▸ **PROBLEM STATEMENT**
Return the following entries exactly, word for word.

^^^^^^^^

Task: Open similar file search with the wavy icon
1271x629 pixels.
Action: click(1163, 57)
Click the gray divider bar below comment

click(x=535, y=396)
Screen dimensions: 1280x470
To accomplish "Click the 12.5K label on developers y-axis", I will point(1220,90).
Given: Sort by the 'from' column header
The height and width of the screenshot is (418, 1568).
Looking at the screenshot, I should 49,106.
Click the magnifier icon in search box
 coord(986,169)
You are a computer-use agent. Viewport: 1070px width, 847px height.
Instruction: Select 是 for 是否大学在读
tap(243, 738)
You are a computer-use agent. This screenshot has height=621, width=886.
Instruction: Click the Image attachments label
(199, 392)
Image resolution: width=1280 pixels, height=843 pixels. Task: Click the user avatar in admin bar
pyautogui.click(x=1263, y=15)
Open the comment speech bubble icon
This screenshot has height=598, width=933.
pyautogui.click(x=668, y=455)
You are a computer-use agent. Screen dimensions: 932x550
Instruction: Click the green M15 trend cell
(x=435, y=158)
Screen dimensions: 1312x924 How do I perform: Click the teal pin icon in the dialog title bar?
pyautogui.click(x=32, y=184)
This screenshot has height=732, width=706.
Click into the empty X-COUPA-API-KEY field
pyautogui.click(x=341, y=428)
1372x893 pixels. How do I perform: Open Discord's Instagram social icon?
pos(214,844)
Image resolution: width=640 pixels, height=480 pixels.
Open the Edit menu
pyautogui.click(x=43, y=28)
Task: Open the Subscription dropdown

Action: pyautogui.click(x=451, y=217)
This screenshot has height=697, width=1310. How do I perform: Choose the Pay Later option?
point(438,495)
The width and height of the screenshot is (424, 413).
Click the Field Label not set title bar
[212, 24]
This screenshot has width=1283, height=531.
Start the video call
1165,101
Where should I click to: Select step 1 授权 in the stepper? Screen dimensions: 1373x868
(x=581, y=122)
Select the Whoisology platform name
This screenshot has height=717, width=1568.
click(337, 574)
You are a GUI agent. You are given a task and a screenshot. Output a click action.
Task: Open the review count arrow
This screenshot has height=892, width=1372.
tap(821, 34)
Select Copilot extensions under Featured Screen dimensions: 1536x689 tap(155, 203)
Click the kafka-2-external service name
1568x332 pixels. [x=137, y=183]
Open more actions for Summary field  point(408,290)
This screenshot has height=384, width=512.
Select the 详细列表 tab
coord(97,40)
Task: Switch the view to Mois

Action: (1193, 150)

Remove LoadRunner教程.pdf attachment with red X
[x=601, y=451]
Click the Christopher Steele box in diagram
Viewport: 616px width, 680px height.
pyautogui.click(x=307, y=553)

^^^^^^^^

▸ **COMPLETED EXERCISE**
Task: Open similar file search with the wavy icon
1271x629 pixels.
Action: click(1163, 57)
Click the gray divider bar below comment

click(x=535, y=396)
Screen dimensions: 1280x470
To accomplish "Click the 12.5K label on developers y-axis", I will point(1220,90).
Given: Sort by the 'from' column header
The height and width of the screenshot is (418, 1568).
Looking at the screenshot, I should 49,106.
Click the magnifier icon in search box
 coord(986,169)
You are a computer-use agent. Viewport: 1070px width, 847px height.
Instruction: Select 是 for 是否大学在读
tap(243, 738)
You are a computer-use agent. This screenshot has height=621, width=886.
Instruction: Click the Image attachments label
(199, 392)
Image resolution: width=1280 pixels, height=843 pixels. Task: Click the user avatar in admin bar
pyautogui.click(x=1263, y=15)
Open the comment speech bubble icon
This screenshot has height=598, width=933.
pyautogui.click(x=668, y=455)
You are a computer-use agent. Screen dimensions: 932x550
Instruction: Click the green M15 trend cell
(x=435, y=158)
Screen dimensions: 1312x924 How do I perform: Click the teal pin icon in the dialog title bar?
pyautogui.click(x=32, y=184)
This screenshot has height=732, width=706.
Click into the empty X-COUPA-API-KEY field
pyautogui.click(x=341, y=428)
1372x893 pixels. How do I perform: Open Discord's Instagram social icon?
pos(214,844)
Image resolution: width=640 pixels, height=480 pixels.
Open the Edit menu
pyautogui.click(x=43, y=28)
Task: Open the Subscription dropdown

Action: pyautogui.click(x=451, y=217)
This screenshot has height=697, width=1310. How do I perform: Choose the Pay Later option?
point(438,495)
The width and height of the screenshot is (424, 413).
Click the Field Label not set title bar
[212, 24]
This screenshot has width=1283, height=531.
Start the video call
1165,101
Where should I click to: Select step 1 授权 in the stepper? Screen dimensions: 1373x868
(x=581, y=122)
Select the Whoisology platform name
This screenshot has height=717, width=1568.
click(337, 574)
You are a GUI agent. You are given a task and a screenshot. Output a click action.
Task: Open the review count arrow
This screenshot has height=892, width=1372.
tap(821, 34)
Select Copilot extensions under Featured Screen dimensions: 1536x689 tap(155, 203)
Click the kafka-2-external service name
1568x332 pixels. [x=137, y=183]
Open more actions for Summary field  point(408,290)
This screenshot has height=384, width=512.
Select the 详细列表 tab
coord(97,40)
Task: Switch the view to Mois

Action: (1193, 150)

Remove LoadRunner教程.pdf attachment with red X
[x=601, y=451]
Click the Christopher Steele box in diagram
Viewport: 616px width, 680px height.
pyautogui.click(x=307, y=553)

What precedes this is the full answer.